The IEP team is getting ready for our next mission to Vietnam in December. Over the next few weeks, we'll post thoughts from team members as they prepare.
Today's post is from Flecher Fleudejon, our amazing video guru and documentarian. Check out his videos from previous missions.
I’m gearing up for my sixth journey over to Vietnam to assist IEP. It’s difficult to describe the feeling of getting ready to go on the trip, but incredibly easy to talk about what it feels like coming home. I guess you could say I get butterflies in my stomach. My name is Flecher and I am one of the photographers for IEP.

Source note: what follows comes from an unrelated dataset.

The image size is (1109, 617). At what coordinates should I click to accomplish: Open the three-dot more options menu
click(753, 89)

So much happens on an IEP mission and so many people are affected in such a great way. But it really all boils down to that one kid who comes into the screening area, sorta scared, not really knowing what is happening. He can barely walk or maybe not at all because both his feet are turned inward from polio. We see this kid go through the stages of the transformation so up close and personal, so vulnerable, so real.

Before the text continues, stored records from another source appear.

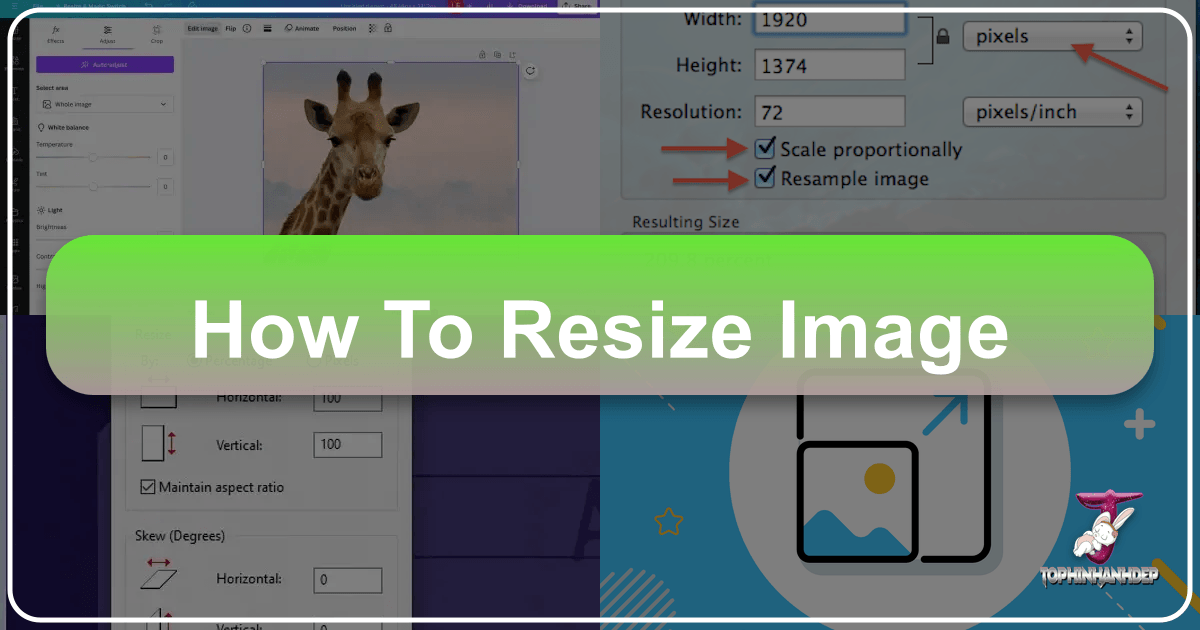The height and width of the screenshot is (630, 1200).
Task: Click the Animate button
Action: pos(302,28)
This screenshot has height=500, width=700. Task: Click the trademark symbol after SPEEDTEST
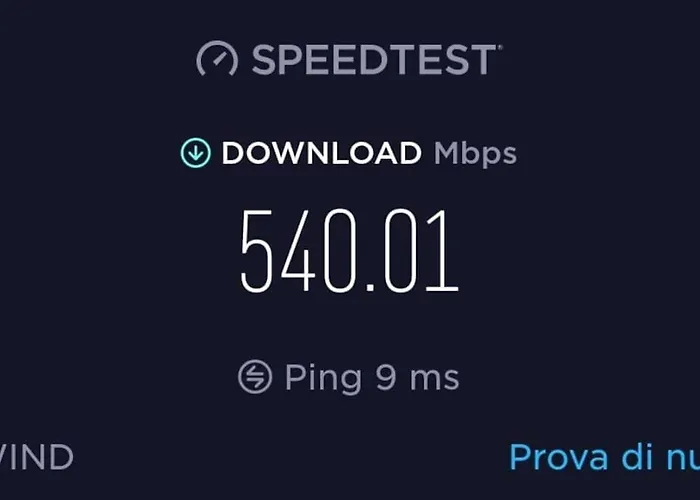(500, 46)
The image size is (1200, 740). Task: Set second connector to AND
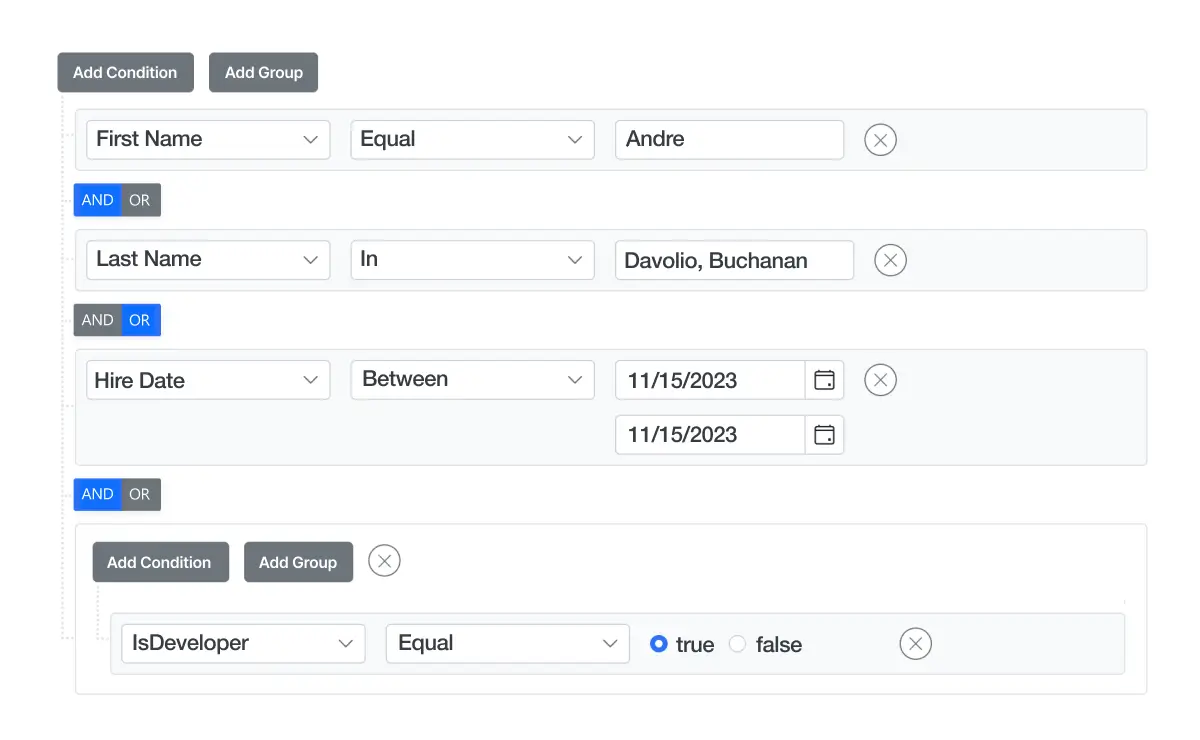coord(96,320)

I can easily get tossed into a roller-coaster ride of feelings. One minute I'm focused and working hard, and the next I'm crouched in a corner of the hospital hallway crying.

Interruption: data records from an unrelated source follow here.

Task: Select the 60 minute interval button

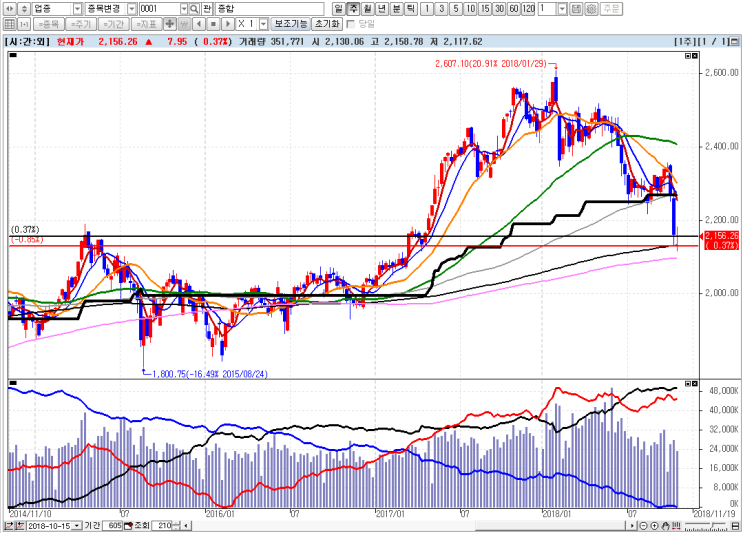Action: pos(514,9)
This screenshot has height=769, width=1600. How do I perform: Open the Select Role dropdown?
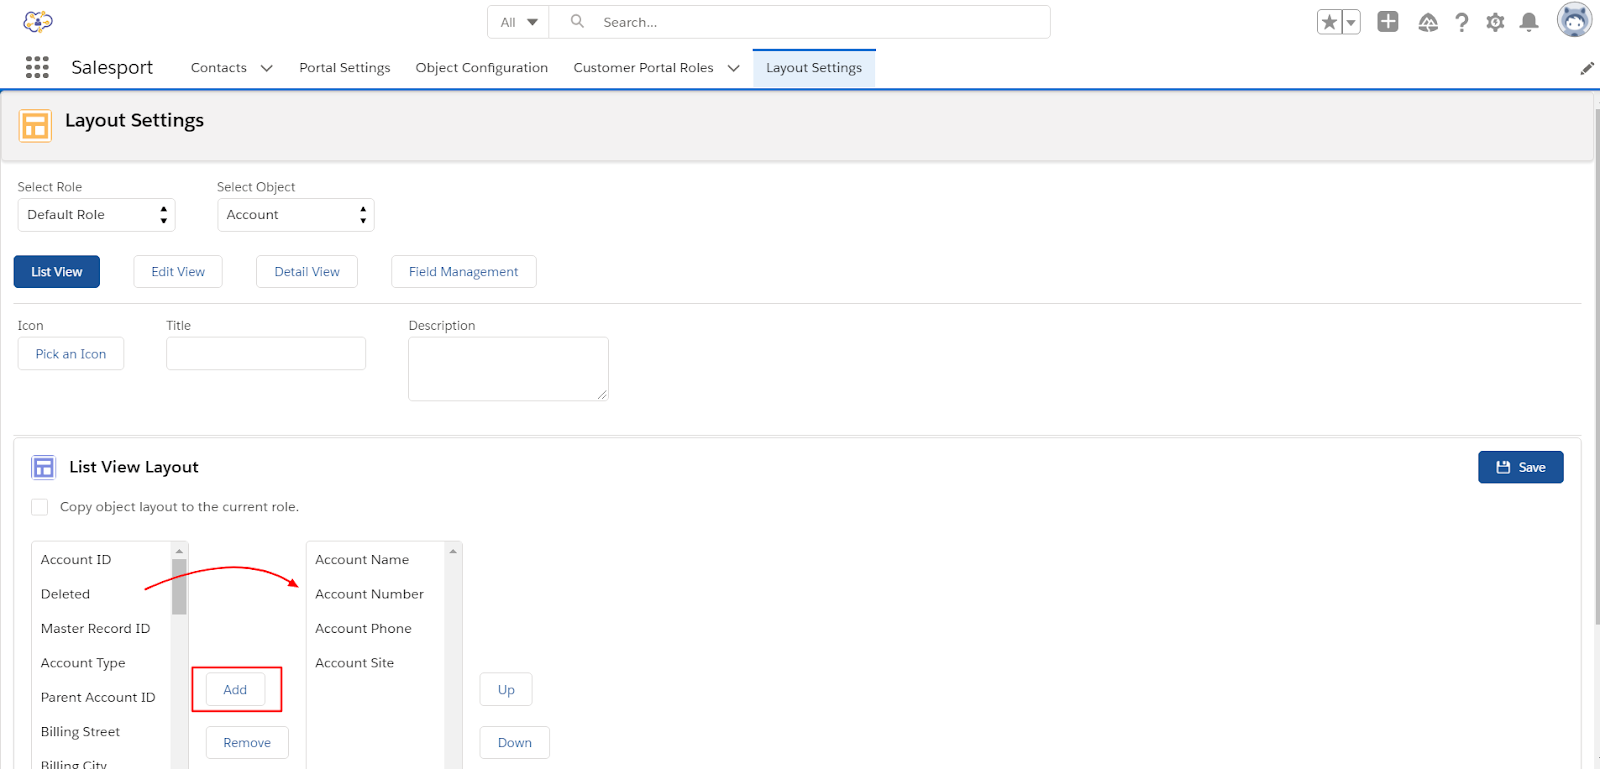tap(96, 215)
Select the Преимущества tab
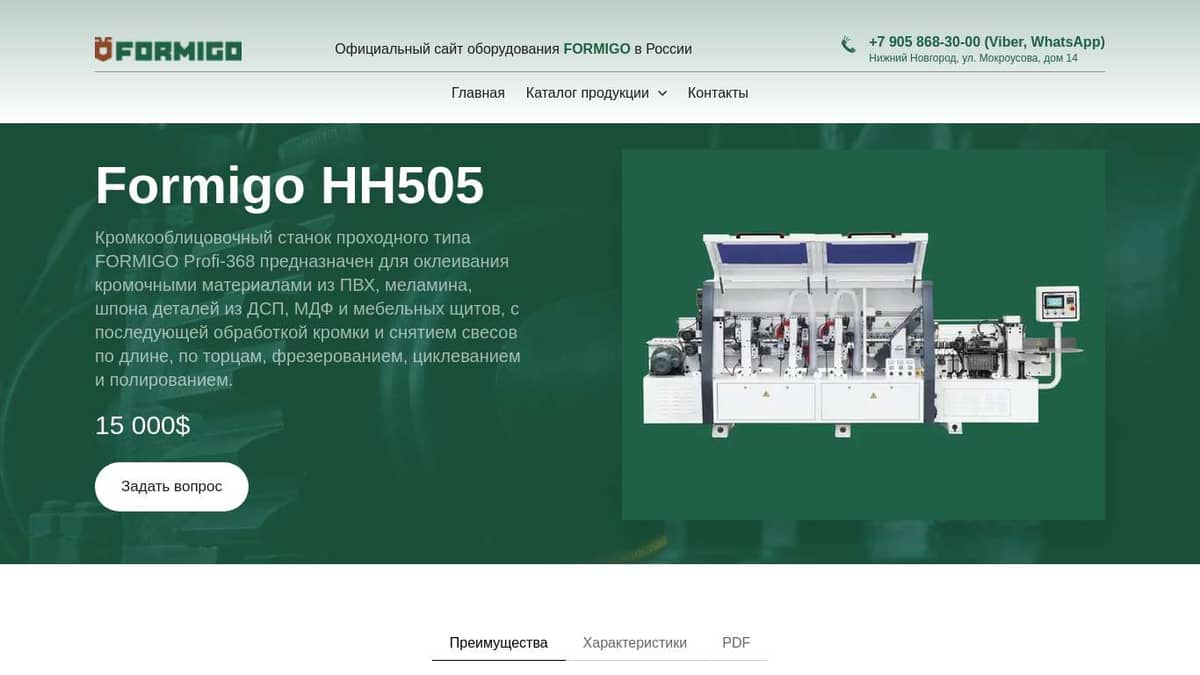The width and height of the screenshot is (1200, 675). pos(499,642)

A few days later, you see him drift off to sleep on the operating table and you can’t help but not share his fright and you shed a couple of tears with him. Everything is about to change for him.
Nearing the end of our mission is when the waves of turbulent emotion turn into incredible highs of joy and happiness as you say goodbye to that one kid. You see the casts on his legs and know that his feet have been straightened where before they were turned in and getting worse with each passing year.
I’ve seen numerous cases like this, so I know from experience that this boy's whole life just took an incredible turn for the better.
Like I said, I’m going again to work for IEP to help people who need it. But maybe I’m really going to selfishly feel that feeling again of unplugging from my usual routine and simply being of service to people. It feels so good.